→ PROVIDED PASSAGE:

= = = = =

- Yarımtaş Location within Turkey
- Coordinates: 37°51′00″N 41°19′16″E﻿ / ﻿37.850°N 41.321°E
- Country: Turkey
- Province: Batman
- District: Beşiri
- Population (2021): 204
- Time zone: UTC+3 (TRT)

= Yarımtaş, Beşiri =

Village in Batman Province, Turkey

Yarımtaş (Keferza Jor; Upper Kafarzū) (Note: Also known as Gavazu Yukarı, Kafarzo-Oulia, Kaferzo, Kafèrzo, Kefrzo, or Yukarıkeferzo.) is a village in the Beşiri District of Batman Province in Turkey. The village is populated by Kurds of the Reman tribe and had a population of 204 in 2021.

==History==
Upper Kafarzū (today called Yarımtaş) was historically inhabited by Kurdish-speaking Syriac Orthodox Christians and Armenians. In the Syriac Orthodox patriarchal register of dues of 1870, it was recorded that the village had 8 households, who paid 38 dues, and did not have a church or a priest. There were 18 Armenian hearths in 1880. (Note: Kévorkian does not distinguish between Aşağıkeferzo (Yenipınar) and Yukarıkeferzo (Yarımtaş).) It was located in the Beşiri kaza in the Diyarbakır sanjak in the Diyarbekir vilayet in c. 1900. It was populated by 100 Syriacs in 1914, according to the list presented to the Paris Peace Conference by the Assyro-Chaldean delegation. The Armenians were attacked by the Belek, Bekran, Şegro, and other Kurdish tribes in May 1915 amidst the Armenian genocide.

= = = = =

→ MATERIAL PROVIDED:
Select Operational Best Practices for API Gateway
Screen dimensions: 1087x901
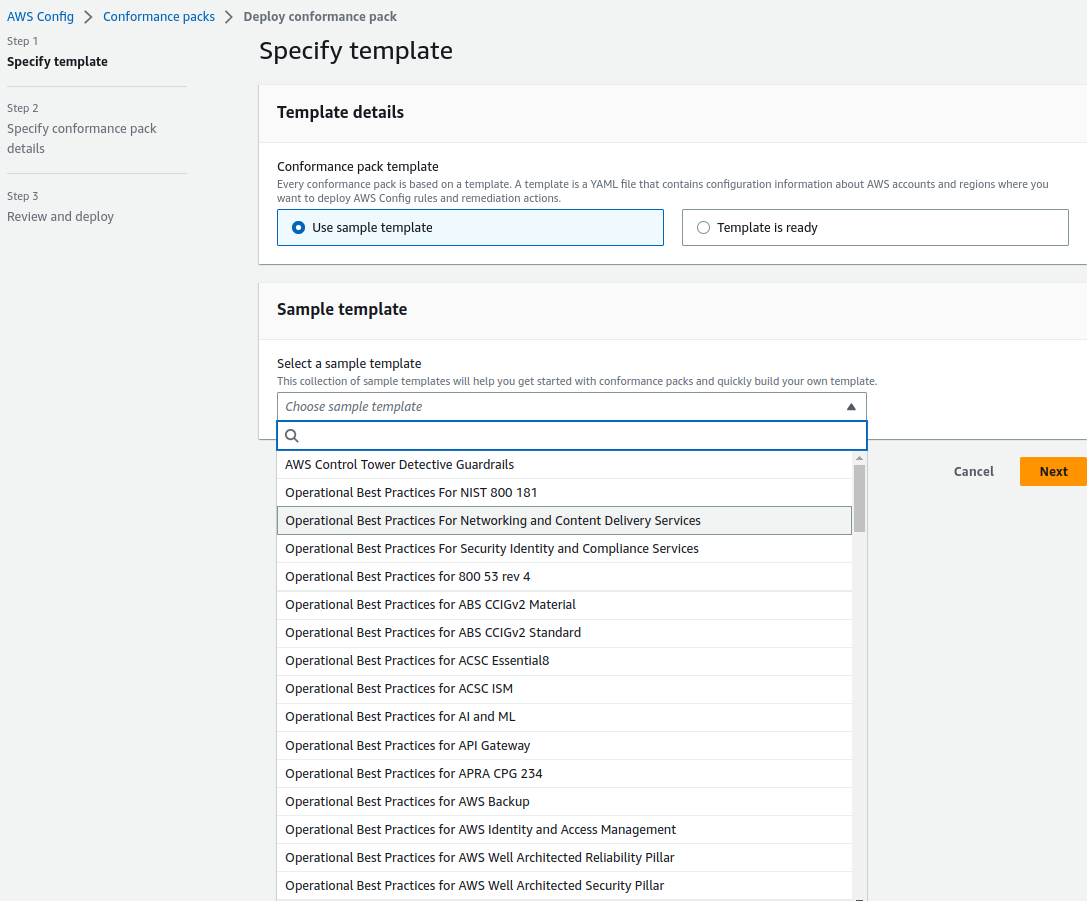coord(407,746)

= = = = =

→ PROBLEM REQUIREMENTS:
According to the Yarımtaş article, how many households did the village have in the Syriac Orthodox patriarchal register of dues of 1870?

→ THE ANSWER:
8 households